In October and November 2016, attackers gained access to a private GitHub repository used by Uber (Uber BV and Uber UK) developers, using employees' usernames and passwords that had been compromised in previous breaches. The hackers claimed to have hijacked 12 employees' user accounts using the credential-stuffing method, as email addresses and passwords had been reused on other platforms. Multi-factor authentication, though available, was not activated for the affected accounts. The hackers located credentials for the company's AWS datastore in the repository files, which they used to obtain access to the records of 32 million non-US users and 3.7 million non-US drivers, as well as other data contained in over 100 S3 buckets. The attackers alerted Uber, demanding payment of $100,000 to agree to delete the data. The company paid through a bug bounty program but did not disclose the incident to affected parties for more than a year. After the breach came to light, the company was fined £385,000 (reduced to £308,000) by the U.K. Information Commissioner's Office.

In 2019, cybersecurity research firm Knight Lion Security claimed in a report that credential stuffing was a favored attack method for GnosticPlayers.

== Compromised credential checking ==
Compromised credential checking is a technique enabling users to be notified when passwords are breached by websites, web browsers or password extensions.

In February 2018, British computer scientist Junade Ali created a communication protocol (using k-anonymity and cryptographic hashing) to anonymously verify whether a password was leaked without fully disclosing the searched password. This protocol was implemented as a public API and is now consumed by multiple websites and services, including password managers and browser extensions. This approach was later replicated by Google's Password Checkup feature. Ali worked with academics at Cornell University to develop new versions of the protocol known as Frequency Smoothing Bucketization (FSB) and Identifier-Based Bucketization (IDB). In March 2020, cryptographic padding was added to the protocol.

§ **Given entries**
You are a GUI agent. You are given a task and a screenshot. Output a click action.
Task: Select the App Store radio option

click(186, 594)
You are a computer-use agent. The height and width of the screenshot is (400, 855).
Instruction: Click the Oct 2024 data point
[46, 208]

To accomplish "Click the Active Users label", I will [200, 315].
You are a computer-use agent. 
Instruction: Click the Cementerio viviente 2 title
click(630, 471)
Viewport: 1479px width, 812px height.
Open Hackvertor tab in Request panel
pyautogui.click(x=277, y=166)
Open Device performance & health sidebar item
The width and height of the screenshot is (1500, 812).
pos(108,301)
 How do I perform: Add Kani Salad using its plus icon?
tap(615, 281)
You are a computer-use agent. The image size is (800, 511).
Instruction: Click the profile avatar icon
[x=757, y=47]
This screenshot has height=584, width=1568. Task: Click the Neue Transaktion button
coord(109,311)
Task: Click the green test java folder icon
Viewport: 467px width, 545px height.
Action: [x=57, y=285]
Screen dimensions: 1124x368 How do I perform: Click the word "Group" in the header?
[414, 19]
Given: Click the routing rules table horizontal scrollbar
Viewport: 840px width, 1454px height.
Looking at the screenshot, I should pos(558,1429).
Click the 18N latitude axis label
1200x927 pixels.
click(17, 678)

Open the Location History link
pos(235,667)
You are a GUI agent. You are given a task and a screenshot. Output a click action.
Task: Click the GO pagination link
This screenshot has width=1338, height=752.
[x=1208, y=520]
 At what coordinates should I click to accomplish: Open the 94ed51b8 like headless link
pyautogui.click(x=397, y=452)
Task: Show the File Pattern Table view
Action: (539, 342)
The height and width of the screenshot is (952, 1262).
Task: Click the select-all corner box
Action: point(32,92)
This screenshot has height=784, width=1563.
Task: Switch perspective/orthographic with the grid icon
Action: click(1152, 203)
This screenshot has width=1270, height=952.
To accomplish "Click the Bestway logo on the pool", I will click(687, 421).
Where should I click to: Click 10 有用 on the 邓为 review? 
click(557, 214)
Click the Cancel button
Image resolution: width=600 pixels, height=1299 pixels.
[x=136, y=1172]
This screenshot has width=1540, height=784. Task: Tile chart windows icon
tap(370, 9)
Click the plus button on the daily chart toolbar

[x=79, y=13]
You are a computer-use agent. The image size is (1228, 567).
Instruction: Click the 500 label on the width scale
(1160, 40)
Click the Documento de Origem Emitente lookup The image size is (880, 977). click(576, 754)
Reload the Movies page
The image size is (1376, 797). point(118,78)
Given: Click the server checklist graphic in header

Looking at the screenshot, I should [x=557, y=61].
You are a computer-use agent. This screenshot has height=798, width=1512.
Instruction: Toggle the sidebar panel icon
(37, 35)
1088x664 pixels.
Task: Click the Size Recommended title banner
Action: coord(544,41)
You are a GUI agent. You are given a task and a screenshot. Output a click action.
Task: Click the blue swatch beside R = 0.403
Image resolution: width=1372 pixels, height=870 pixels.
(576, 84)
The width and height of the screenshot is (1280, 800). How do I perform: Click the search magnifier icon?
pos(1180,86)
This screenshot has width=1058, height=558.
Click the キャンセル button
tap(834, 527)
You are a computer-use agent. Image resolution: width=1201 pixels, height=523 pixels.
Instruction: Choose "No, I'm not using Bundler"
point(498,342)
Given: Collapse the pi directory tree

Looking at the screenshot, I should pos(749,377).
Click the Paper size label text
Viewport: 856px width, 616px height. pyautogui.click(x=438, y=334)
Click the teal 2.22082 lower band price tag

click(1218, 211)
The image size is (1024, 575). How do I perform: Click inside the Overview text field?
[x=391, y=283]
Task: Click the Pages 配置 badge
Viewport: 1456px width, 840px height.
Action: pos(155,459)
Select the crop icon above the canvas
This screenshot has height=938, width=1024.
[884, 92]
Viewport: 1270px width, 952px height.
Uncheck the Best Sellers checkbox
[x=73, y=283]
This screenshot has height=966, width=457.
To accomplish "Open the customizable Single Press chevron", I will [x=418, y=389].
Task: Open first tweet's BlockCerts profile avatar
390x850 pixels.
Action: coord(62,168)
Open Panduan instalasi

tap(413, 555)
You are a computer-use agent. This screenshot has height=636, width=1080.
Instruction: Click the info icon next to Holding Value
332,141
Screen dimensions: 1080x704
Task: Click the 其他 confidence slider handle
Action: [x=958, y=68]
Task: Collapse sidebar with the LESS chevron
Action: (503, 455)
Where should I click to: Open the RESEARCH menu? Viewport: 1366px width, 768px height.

§ **Activity list**
A - Answer from the credential-stuffing passage:
(i) How many employees' user accounts did the hackers claim to have hijacked?
(ii) To what amount was the fine from the U.K. Information Commissioner's Office reduced?
(iii) In what month and year was cryptographic padding added to the protocol?
B - Transcribe the portion of the credential-stuffing passage starting at "In 2019, cybersecurity" and ending at "or password extensions.".
The rows play no part in what is asked here.

§ **Answers to the exercises**
A -
(i) 12
(ii) £308,000
(iii) March 2020

B -
In 2019, cybersecurity research firm Knight Lion Security claimed in a report that credential stuffing was a favored attack method for GnosticPlayers.

== Compromised credential checking ==
Compromised credential checking is a technique enabling users to be notified when passwords are breached by websites, web browsers or password extensions.